> **PASSAGE PROVIDED**:
Striking Out on Her Own

The summer after her graduation, Jackie took another trip to Europe, this time with her sister, Lee. They kept a detailed, humorous journal called One Special Summer that also included Jackie's poems and illustrations. Traveling without chaperones, the sisters faithfully recorded every adventure.

Through Hughdie's family connections, they met ambassadors, aristocrats, artists, intellectuals, and a cast of eccentric characters, including their cabin mate on the trip across the Atlantic. The 90-something woman liked sleeping in the nude and kept the girls awake by turning her light on and off all night.

The person who had the greatest impact on Jackie was noted art critic Bernard Berenson, whom they visited at his home in Tuscany. She considered him as wise about life as he was insightful about art.

She Said…

“It was the difference between living and existing that he had spoken of, and both of us [Jackie and Lee] had simply been existing in our selfish ways far too long. ‘The only way to exist happily is to love your work,’ he said. ‘Anything you want, you must make enemies and suffer for.’”

> **MATERIAL SHOWN**:
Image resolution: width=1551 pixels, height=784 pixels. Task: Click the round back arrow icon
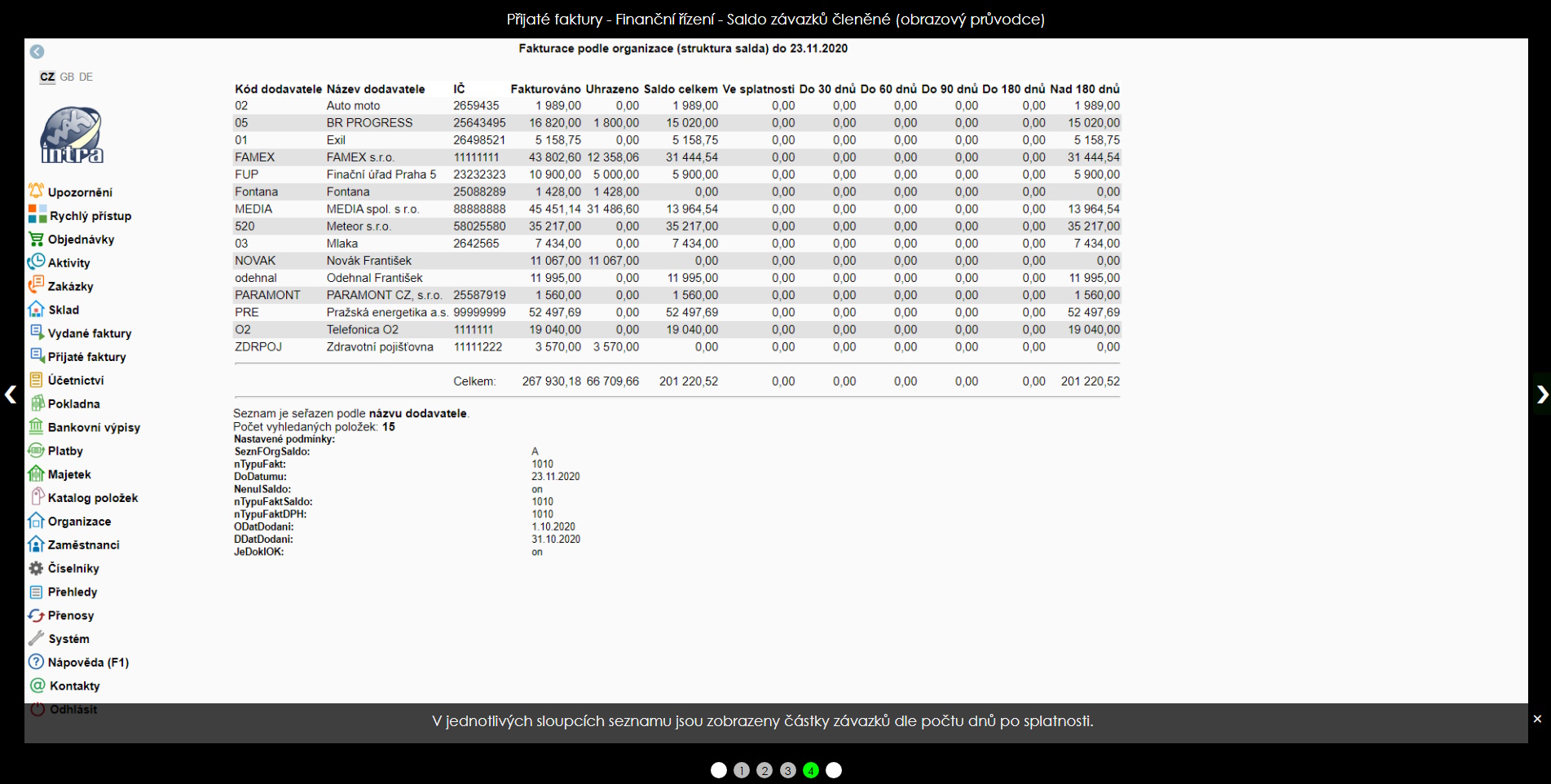(37, 52)
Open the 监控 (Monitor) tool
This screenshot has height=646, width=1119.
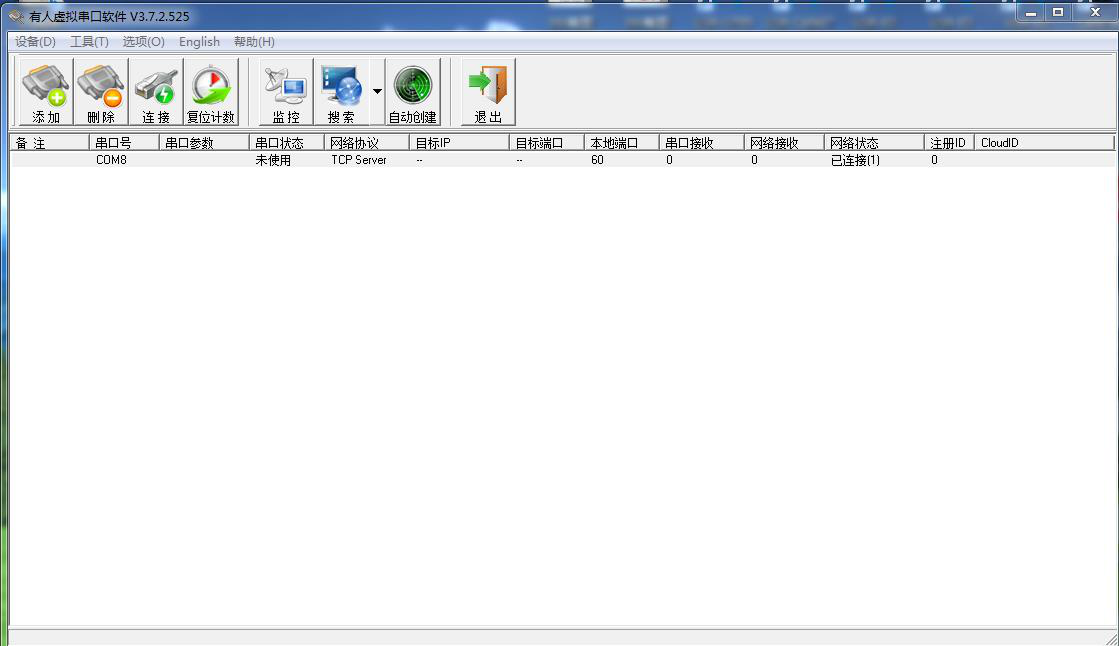point(286,92)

> **WHAT TO WORK ON**: Please reproduce the passage above about Jackie's summer in Europe, starting with "Striking Out on" and going on through "recorded every adventure.", swapping "journal" for "diary".

> **RESULT FOR THIS EXERCISE**:
Striking Out on Her Own

The summer after her graduation, Jackie took another trip to Europe, this time with her sister, Lee. They kept a detailed, humorous diary called One Special Summer that also included Jackie's poems and illustrations. Traveling without chaperones, the sisters faithfully recorded every adventure.